Led by the United Way of Van Buren
County, and with the cooperation of local school districts, donors will try to
stuff school buses with critically needed items.
"Our bus will be outside the
supermarket," said Dick, "and we’ll have Boy Scouts and lay members
of the church handing out lists of the items that are the most critically
needed."
"The shoppers will go in, buy
something from the list and bring it out to the bus.We’ve found that people are
very good at responding to specific needs," he said.
While First Congregational is the lone
official participant of the Mission:1 campaign, the joint effort will take
place at six other sites simultaneously. Dick said he expects the synergy to be
felt all over the county.
“We sponsor a Cub Scout pack and we are
home to a food pantry for our community. We’re also a feeder food pantry for
two small towns nearby us. So we often receive large supplies of food items and
share them with at least two or three other food pantries,” he said.
"And we've hosted the (annual
autumn) CROP Walk for almost 30 years," said Dick. "Our food pantry
is well known to volunteers who have served in it."
First Congregational UCC in Haworth
* * *
In New Jersey, members of First Congregational UCC in
Haworth will bring food on Nov. 5 to a bus for the fourth time – the second
time this year, according to Rev. Doug Stivison. "This event engages
almost all of the congregation – young old, regular church attenders and folks
we see only at Christmas and Easter."
"Our church moderator works for a local bus company, and he
came up with the idea two or three years ago,” said Stivison. "He thought
the idea of parking a huge (coach) bus in front of the church, with the luggage
compartments opened up would be very eye-catching."

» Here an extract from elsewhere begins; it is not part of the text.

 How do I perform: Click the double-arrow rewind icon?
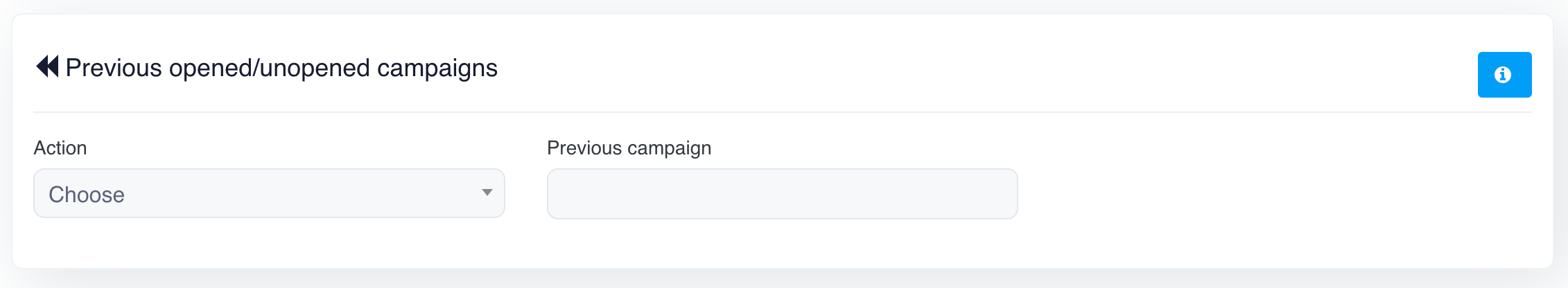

The strategy works a little better with each stuffing, says
Stivison, noting that the spring event this year netted more than 260 grocery
bags full of food. "And people contributed several hundred dollars on top
of that."
Stivison said members of the two other churches in tiny
Haworth (pop. 3,200) – one Catholic, one combined Lutheran/Presbyterian – have
helped First Congregational with past bus-stuffings. Ditto for the two 12-step
programs that meet at the church. "For the last one, the guy who runs the
men's program gave us 10 or 12 bags full of food," said Stivison.